The rule's interaction with Rule 2a-5's Level 1 definition of readily available market quotations — and the consequent constraint on fixed income cross-trading — is a relevant examination concept illustrating how adjacent rule amendments can substantially alter the practical scope of an established exemptive provision.
The key points to retain are these. Rule 17a-7 exempts from Section 17(a)'s affiliated transaction prohibition purchases and sales of securities between affiliated registered investment companies, or between a fund and an affiliated person, where affiliation arises solely from a common investment adviser, director, or officer.

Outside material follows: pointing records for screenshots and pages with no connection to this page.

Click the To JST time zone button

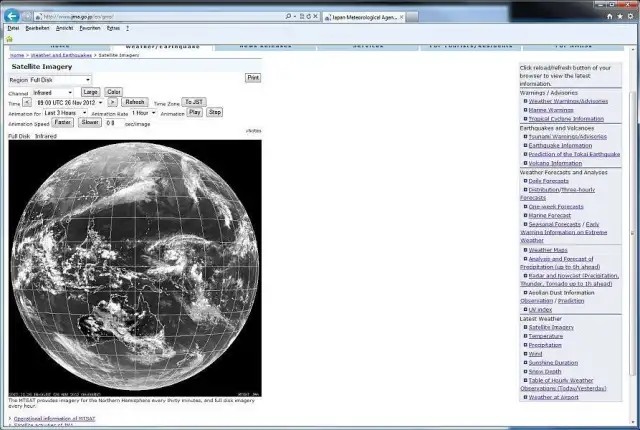(194, 102)
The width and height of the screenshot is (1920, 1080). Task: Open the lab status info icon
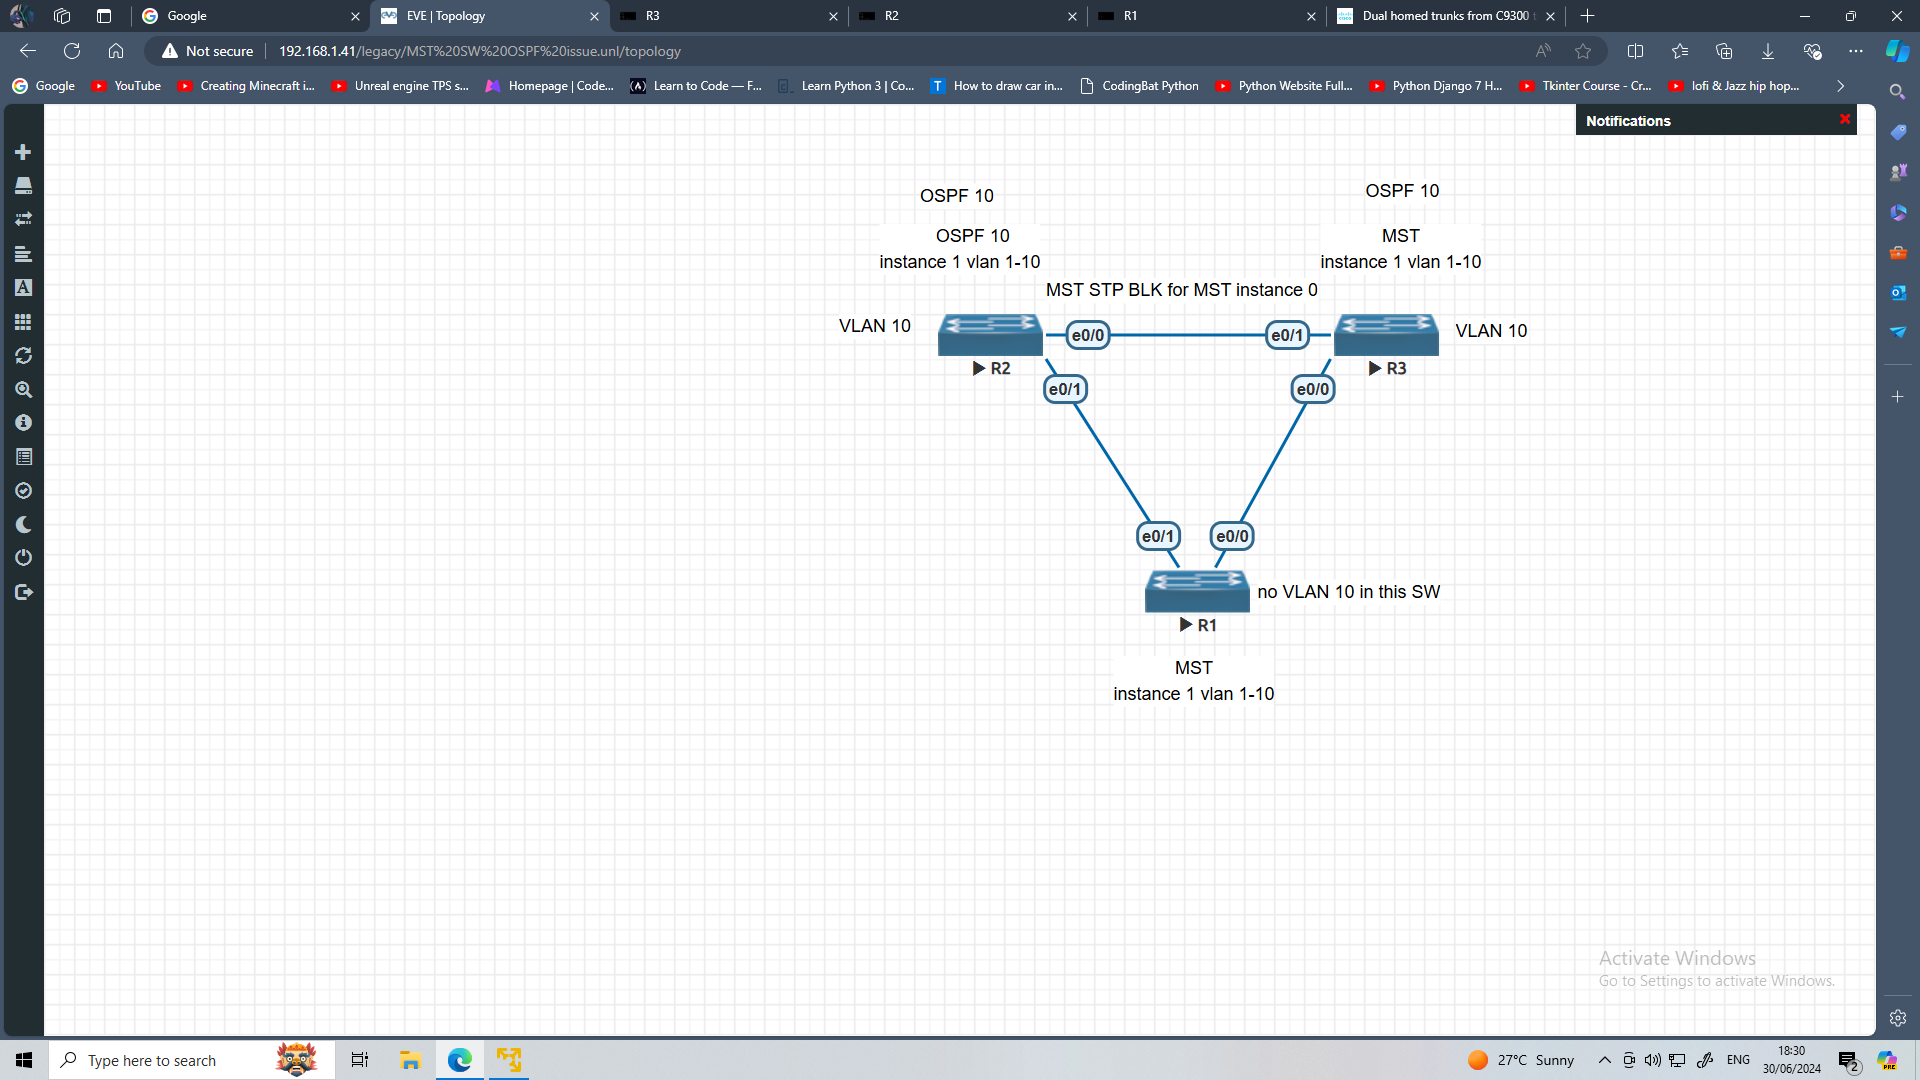pos(23,423)
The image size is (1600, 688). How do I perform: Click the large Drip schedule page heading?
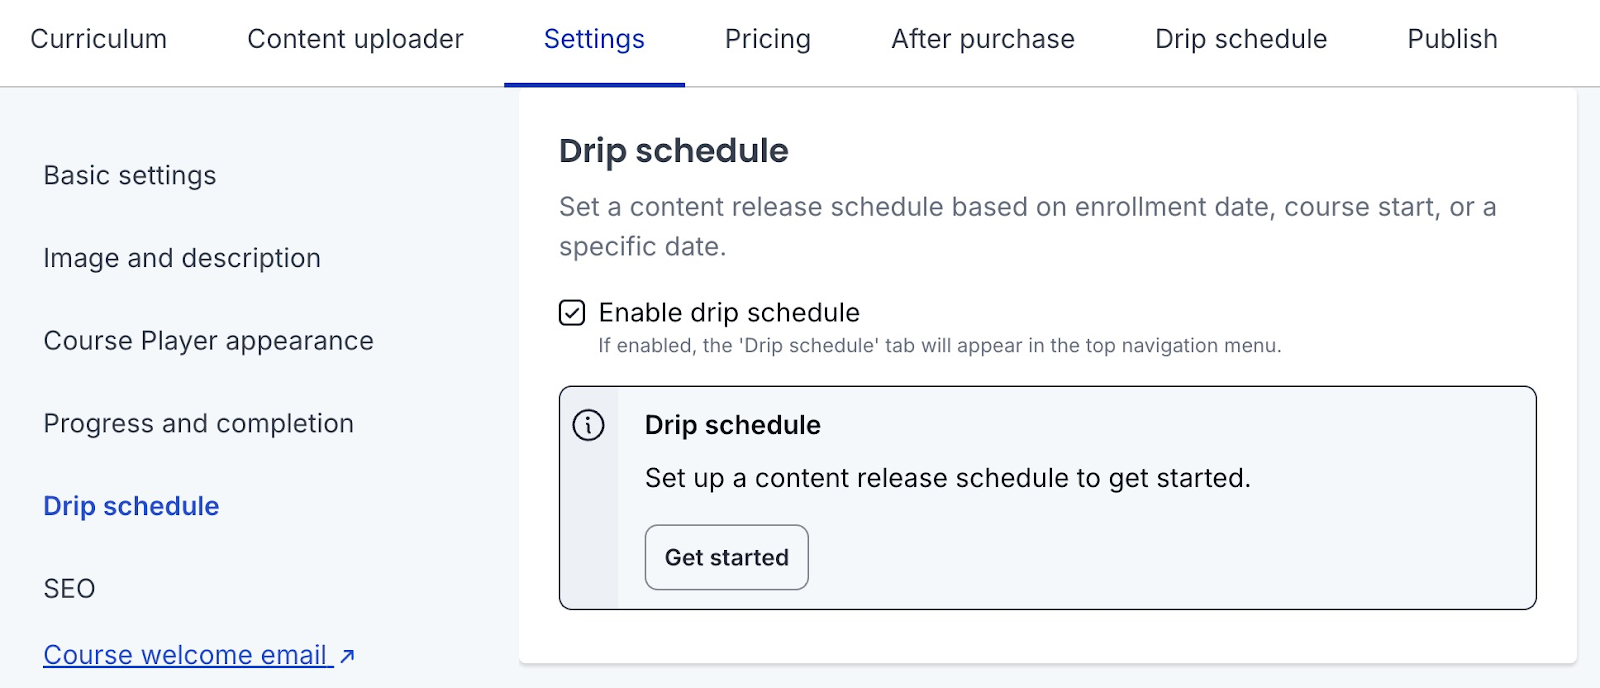pos(673,151)
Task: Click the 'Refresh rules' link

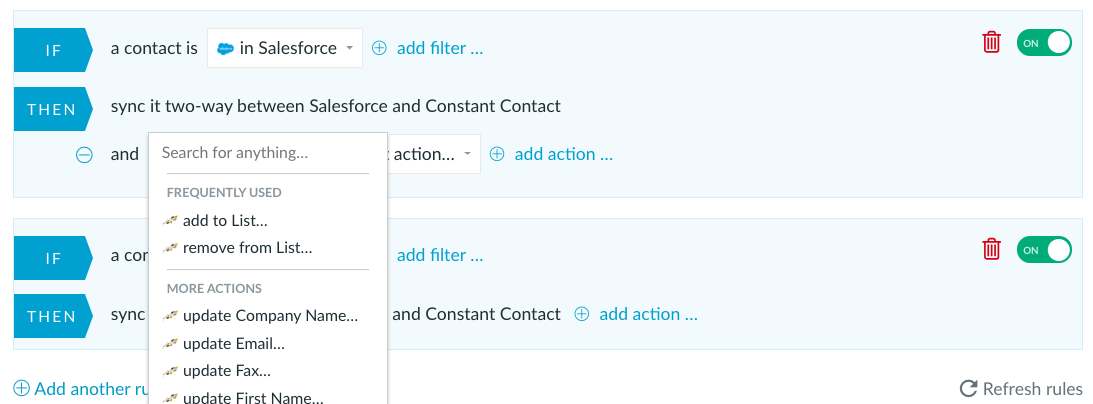Action: (x=1033, y=388)
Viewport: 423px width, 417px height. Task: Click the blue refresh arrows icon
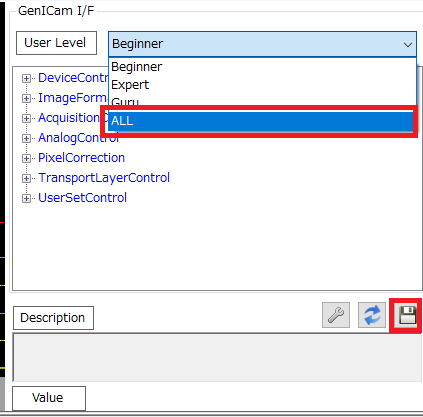pyautogui.click(x=372, y=315)
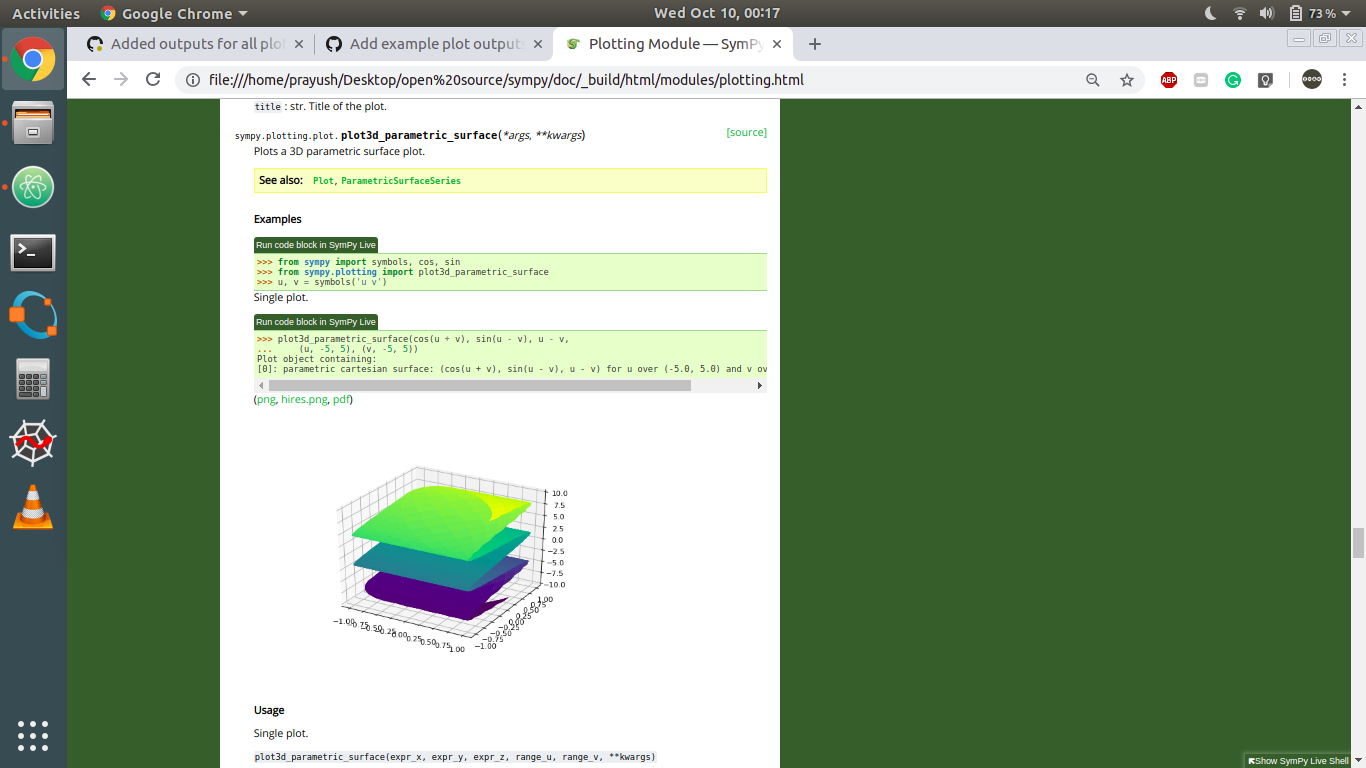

Seven conditions must be simultaneously satisfied: the transaction must be a cash purchase or sale of a security with readily available market quotations; effected at the independent current market price; without brokerage commissions except customary transfer charges; without interested broker-dealers without prior approval; subject to board-adopted procedures and at least quarterly compliance determinations; by a board satisfying fund governance standards under Rule 0-1(a)(7); and with permanent and six-year recordkeeping of procedures and transaction records respectively. Rule 2a-5's Level 1-only definition of readily available market quotations has substantially constrained Rule 17a-7 cross-trading of fixed income securities since its compliance date.
The Commission staff issued a statement seeking comment on Rule 17a-7 modernisation in March 2021; no formal proposal has been published up to the present time. The ICI submitted an urgent modernisation request to Chair Atkins in August 2025. No changes have been made to Rule 17a-7's operative provisions up to the present time.